Lovecraft’s literary uncategorizability, reflected in the ever-shifting forms of his monsters and in the instability of their representation as either images or as characters’ verbal description, is an issue of narrative transmission in Comics Studies worthy of scholarly discussion. How does that medium, which has as its narrative basis combinations of words and images, adapt Lovecraft’s stories, mythos, and style, which rely on the inadequacy of speech and sight to generate horror? In this chapter, I explore the ways in which this conundrum is thoughtfully and entertainingly worked through in two Lovecraft-mythos comics titles by writer Alan Moore and artist Jacen Burrows: Neonomicon and Providence, which ran from 2004 to 2005 and 2015 to 2017, respectively.

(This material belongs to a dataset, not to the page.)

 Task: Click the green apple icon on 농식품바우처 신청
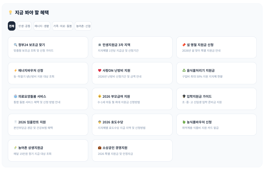pyautogui.click(x=184, y=122)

Concerned not only with the Cthulhu mythos and its representation by a medium alternative to traditional literary genres, these titles also focus on representations of Lovecraft and his dubious racial-cultural politics. The Providence comics, set in 1919 at the outset of Lovecraft’s creative output, feature appearances of the writer himself, who enjoys and entertains a “fannish adulation” (Ringel, 2014, 276) from the series’ fictional protagonist, journalist-turned aspiring author Robert Black. This chapter analyzes how, through the comics medium, Moore and Burrows address issues of graphic and biographical reconstruction of the Lovecraftian and of Lovecraft, respectively. I argue that the creators’ manipulation of nested and repeated spaces within the comics frame illustrates the interdimensional and metafictional fragmentation central to Lovecraftian horror. I also explore how Cryptomimesis, another analytic tool of Comics Studies (Round 2014, 2019) is employed to reinterpret the rising star of Lovecraft’s cult of personality in light of his current fans and the contemporary ascendance of hitherto obscure cultural-political ideologies involving racism and xenophobia into wider recognition and power.